▶ Material for this exercise
++++++++
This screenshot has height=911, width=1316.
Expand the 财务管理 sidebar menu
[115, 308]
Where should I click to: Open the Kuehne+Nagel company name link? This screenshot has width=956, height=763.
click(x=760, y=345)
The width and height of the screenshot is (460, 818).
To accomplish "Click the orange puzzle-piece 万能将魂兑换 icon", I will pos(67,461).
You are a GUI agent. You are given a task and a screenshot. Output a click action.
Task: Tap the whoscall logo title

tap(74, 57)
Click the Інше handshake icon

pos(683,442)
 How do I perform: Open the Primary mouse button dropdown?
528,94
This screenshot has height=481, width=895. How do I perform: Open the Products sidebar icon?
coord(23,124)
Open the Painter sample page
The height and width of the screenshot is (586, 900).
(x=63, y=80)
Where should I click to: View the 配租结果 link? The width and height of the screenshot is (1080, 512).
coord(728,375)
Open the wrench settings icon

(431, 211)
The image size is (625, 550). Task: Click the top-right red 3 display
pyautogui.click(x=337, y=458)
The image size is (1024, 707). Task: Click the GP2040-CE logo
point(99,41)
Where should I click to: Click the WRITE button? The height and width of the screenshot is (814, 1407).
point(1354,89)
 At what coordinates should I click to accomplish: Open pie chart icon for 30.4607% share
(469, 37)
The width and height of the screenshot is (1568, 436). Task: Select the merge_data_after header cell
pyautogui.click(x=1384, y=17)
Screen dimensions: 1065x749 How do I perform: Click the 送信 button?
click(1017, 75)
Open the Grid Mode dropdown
++++++++
▶ About this task
Up to and including the last line above, starting with the line that contains "How do I perform: Open the Primary", return each line exactly and nothing else.

▶ Task solution
 How do I perform: Open the Primary mouse button dropdown?
528,94
This screenshot has height=481, width=895. How do I perform: Open the Products sidebar icon?
coord(23,124)
Open the Painter sample page
The height and width of the screenshot is (586, 900).
(x=63, y=80)
Where should I click to: View the 配租结果 link? The width and height of the screenshot is (1080, 512).
coord(728,375)
Open the wrench settings icon

(431, 211)
The image size is (625, 550). Task: Click the top-right red 3 display
pyautogui.click(x=337, y=458)
The image size is (1024, 707). Task: Click the GP2040-CE logo
point(99,41)
Where should I click to: Click the WRITE button? The height and width of the screenshot is (814, 1407).
point(1354,89)
 At what coordinates should I click to accomplish: Open pie chart icon for 30.4607% share
(469, 37)
The width and height of the screenshot is (1568, 436). Task: Select the merge_data_after header cell
pyautogui.click(x=1384, y=17)
Screen dimensions: 1065x749 How do I perform: Click the 送信 button?
click(1017, 75)
Open the Grid Mode dropdown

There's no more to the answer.